By Eileen Majors
Wolves have been discovered in California once again. Both the Shasta Pack and now the Lassen Pack have been officially identified by wildlife officials for inhabiting specific areas in NorCal. The Shasta Pack consisted of a breeding pair with five pups in 2015. While their whereabouts is unknown, one of the pups was detected in northwestern Nevada in 2016.
The Lassen Pack consists of a male, a female and three pups, which have been photographed on remote trail cams in western Lassen County. The adult female was collared and is being tracked. The Lassen Pack regularly traverses public and private lands, including industrial timberlands.
• The first confirmed breeding pair of wolves that returned to California produced five pups in eastern Siskiyou County in 2015, and are known as the Shasta Pack.
• Wolves have been named as an Endangered Species.
• In early May of this year U.S.Forest Service biologists confirmed evidence of recent wolf presence in the Lassen National Forest.
• Wolves are carnivores and prefer to eat large, hoofed animals.
• Wolf attacks on humans documented in North America include two; one near a remote fishing village in Alaska and one in the woods of northern Saskatchewan. One was a jogger, one a hiker.
• Prior to their recent arrival, the last known California wolf was reportedly shot in Lassen County in the 1920’s.
• On June 4, 2014 the California Fish and Game Commission elected to list gray wolves as endangered under the California Endangered Species Act.
The state act prohibits the “take” of listed species, which is defined as hunt, pursue, catch, capture, kill, or attempt to do any of these things.

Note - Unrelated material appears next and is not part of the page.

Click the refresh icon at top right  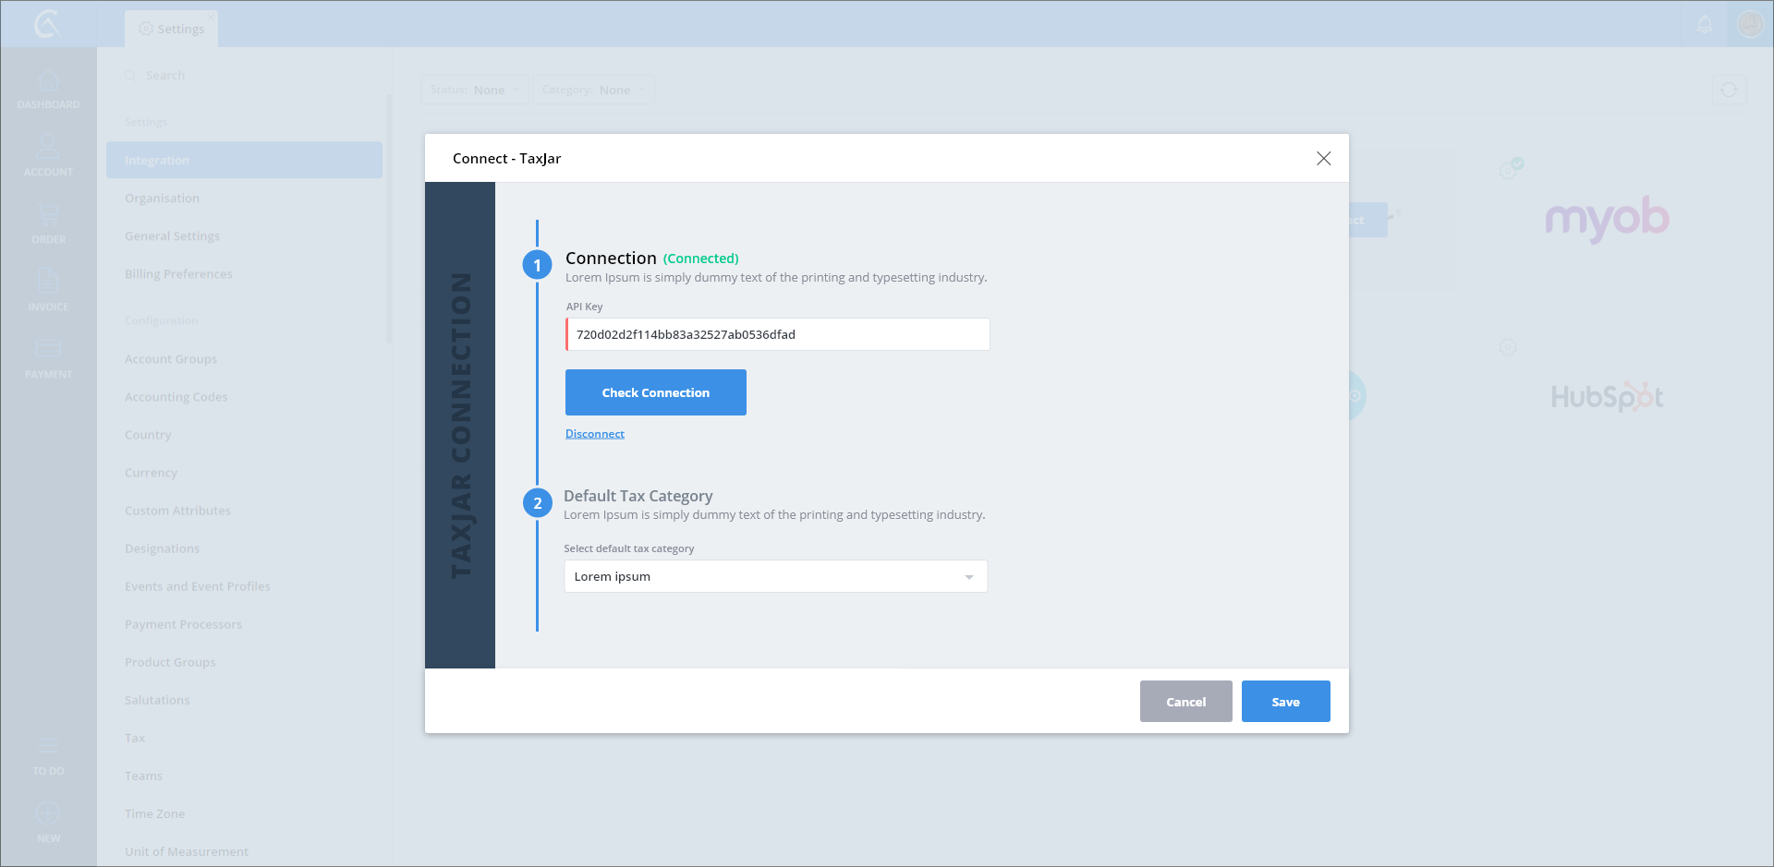click(x=1729, y=90)
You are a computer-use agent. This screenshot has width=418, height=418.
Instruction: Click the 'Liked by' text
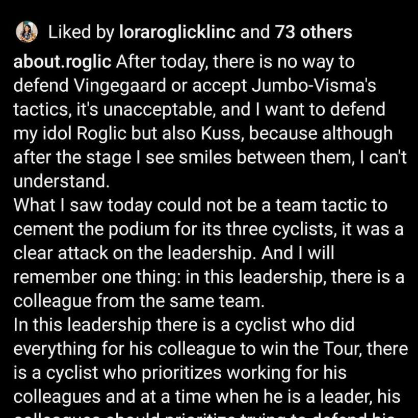point(81,33)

What’s The Difference Between a Coyote and a Wolf?
Weight: 15-45 pounds
Footprint: 2 x 2 1/2”
Size: 4’ long & 1.5’ tall
Shoulder Height: 1 1/2 feet
Color: light grey/ brown
Ears: tall, pointed
Weight: 70-130 pounds
Footprint: 4”x 5”
Size: 6’ long & 2.5’ tall
Shoulder Height: 2 1/2 feet
Color: light grey to black
Ears: short, rounded
Currently Gray wolves are listed as endangered, both in the state and federally. Their management in California is guided by endangered species laws as well as CDFW’s Conservation Plan for Gray Wolves in California, finalized in 2016. Wolf management in California include CDFW’s goals for conserving wolves and minimizing impacts to livestock producers and native ungulates.